The UK should learn from the success of a similar project in Germany.

Labour’s election manifesto has proved controversial, with the Tories and the right-wing media claiming it would take us back to the 1970s. But it contains at least one excellent idea which is certainly not out-dated and which would in fact help to address a key problem in our post-financial-crisis world.

Even setting aside the damage wrought by the 2008 crash, it’s clear the UK’s financial sector is not serving the real economy. The New Economics Foundation recently revealed that fewer than 10% of the total stock of UK bank loans are to non-financial and non-real estate businesses. The majority of their lending goes to other financial sector firms, insurance and pension funds, consumer finance, and commercial real estate.

Labour’s proposed UK Investment Bank would be a welcome antidote to a financial system that is too often damaging or simply useless. There are many successful examples of public development banks in the world’s fastest-growing economies, such as China and Korea. However, the UK can look closer to home for a suitable model: the KfW in Germany (not exactly a country known for ‘disastrous socialist policies’). With assets of over 500bn, the KfW is the world’s largest state-owned development bank when its size is measured as a percentage of GDP, and it is an institution from which the UK can draw much-needed lessons if it wishes to create a financial system more beneficial to the real economy.

Where does the money come from? Although KfW’s initial paid-up capital stems purely from public sources, it currently funds itself mainly through borrowing cheaply on the international capital markets with a federal government guarantee,  AA+ rating, and safe haven status for its public securities. With its own high ratings, the UK could easily follow this model, allowing its bank to borrow very cheaply.
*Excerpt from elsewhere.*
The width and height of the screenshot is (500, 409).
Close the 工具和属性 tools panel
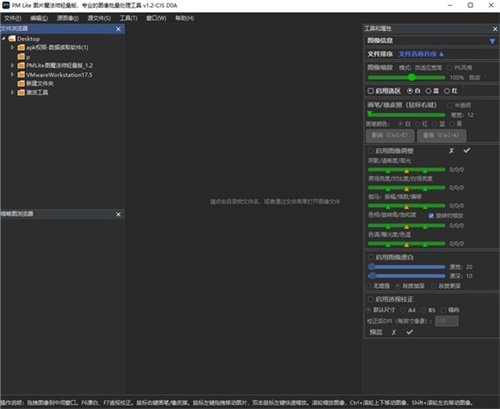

These activities would not add to the long-run public debt either: by definition an investment bank would invest in projects that would stimulate growth.

Aside from the obviously countercyclical role KfW played during the financial crisis, ramping up total business volume by over 40 per cent between 2007 and 2011 while UK banks became risk averse and caused a credit crunch, it also plays an important part in financing key sectors of the real economy that would otherwise have trouble accessing funds. This includes investment in research and innovation, and special programs for SMEs. Thanks to KfW, as well as an extensive network of regional and savings banks, fewer German SMEs report access to finance as a major problem than in comparator Euro area countries.

The Conservatives have talked a great deal about the need to rebalance the UK economy towards manufacturing. However, a real industrial policy needs more than just empty rhetoric: it needs finance. The KfW has historically played an important role in promoting German manufacturing, both at home and abroad, and to this day continues to provide finance to encourage the export of high-value-added German products

KfW works by on-lending most of its funds through the private banking system. This means that far from being the equivalent of a nationalisation, a public development bank can coexist without competing with the rest of the financial system. Like the UK, Germany has its share of large investment banks, some of which have caused massive instabilities. It is important to note that the establishment of a public bank would not have a negative effect on existing private banks, because in the short term, the UK will remain heavily dependent on financial services.

The main problem with Labour’s proposal is therefore not that too much of the financial sector will be publicly owned, but too little. Its proposed lending volume of £250bn over 10 years is small compared to the KfW’s total financing commitments of  750 billion over the past 10 years. Although the proposal is better than nothing, in order to be effective a public development bank will need to have sufficient scale.

Finally, although Brexit might make it marginally easier to establish the UK Investment Bank, because the country would no longer be constrained by EU State Aid Rules or the Maastricht criteria, it is worth remembering that KfW’s sizeable range of activities is perfectly legal under current EU rules.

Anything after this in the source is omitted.